A Copa do Mundo é o grande foco de patrocínios para as seleções nacionais, mas a operação do torneio costuma gerar déficit para a principal entidade do futebol brasileiro. A edição de 2026, aos EUA, México e Canadá, não deve escapar desse quadro.
A Federação Brasileira de Futebol (CBF) analisa o impacto financeiro do Mundial, que começa em 11 de junho. Entre custos e repasses, o evento exige planejamento cuidadoso para não comprometer o orçamento do futebol brasileiro.

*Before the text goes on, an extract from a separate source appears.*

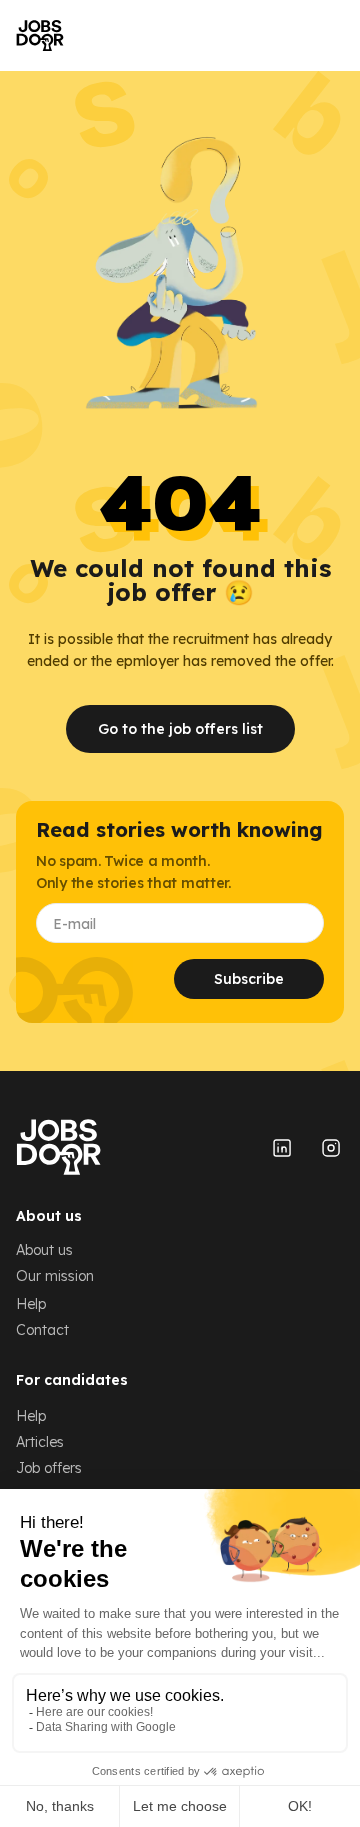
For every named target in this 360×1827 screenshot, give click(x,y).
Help (31, 1304)
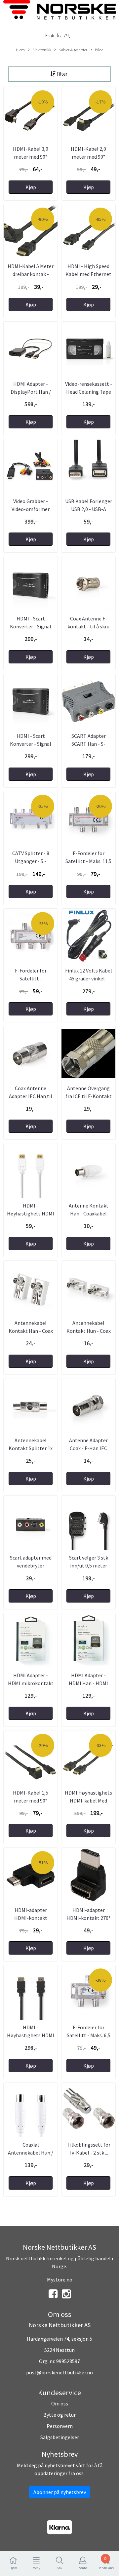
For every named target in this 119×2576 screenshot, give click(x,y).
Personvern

Finanças da participação da seleção
A Fifa definiu, em abril, uma contribuição de US$ 12,5 milhões (R$ 64,4 milhões) para cada federação nacional, valor aumentado em 25% diante de custos elevados. O montante, porém, não cobre todas as despesas operacionais.
A entidade máxima banca hotéis e passagens para delegações de até 50 pessoas. Grupos maiores, como o da seleção brasileira em Mundiais, costumam exigir equipes adicionais de apoio.
Estrutura da delegação e custos adicionais
Para amistosos e eliminatórias, o grupo é de cerca de 80 pessoas; na Copa, esse contingente aumenta com o staff e outras pessoas fora do núcleo técnico. A CBF ainda não fechou o peso total desse grupo ampliado.
Mesmo com vitória na Copa, a previsão é de déficit. A Fifa paga US$ 50 milhões pela taça de campeão, mas boa parte desse valor costuma ir aos jogadores via premiação, reduzindo o retorno direto para a confederação.
Impostos e projeções orçamentárias
Uma avaliação aponta que a Copa nos EUA terá custos elevados, com possibilidade de tributação de até 30% sobre os pagamentos da Fifa, conforme ocorreu no Mundial de Clubes anterior. Esse fator eleva o peso financeiro para a CBF.
Os patrocínios do Mundial, por sua vez, registraram incremento significativo. A expectativa é de que a receita de patrocínios atinja cerca de R$ 1 bilhão neste ciclo. Ainda assim, a CBF prevê déficit de aproximadamente R$ 200 milhões em 2026.
Perspectivas para 2027
A CBF espera recuperação de receita com o novo contrato de patrocínio com a Nike, cujas parcelas já foram antecipadas em 2024. A previsão é de que, a partir de 2027, haja aumento relevante de receita para o futebol brasileiro.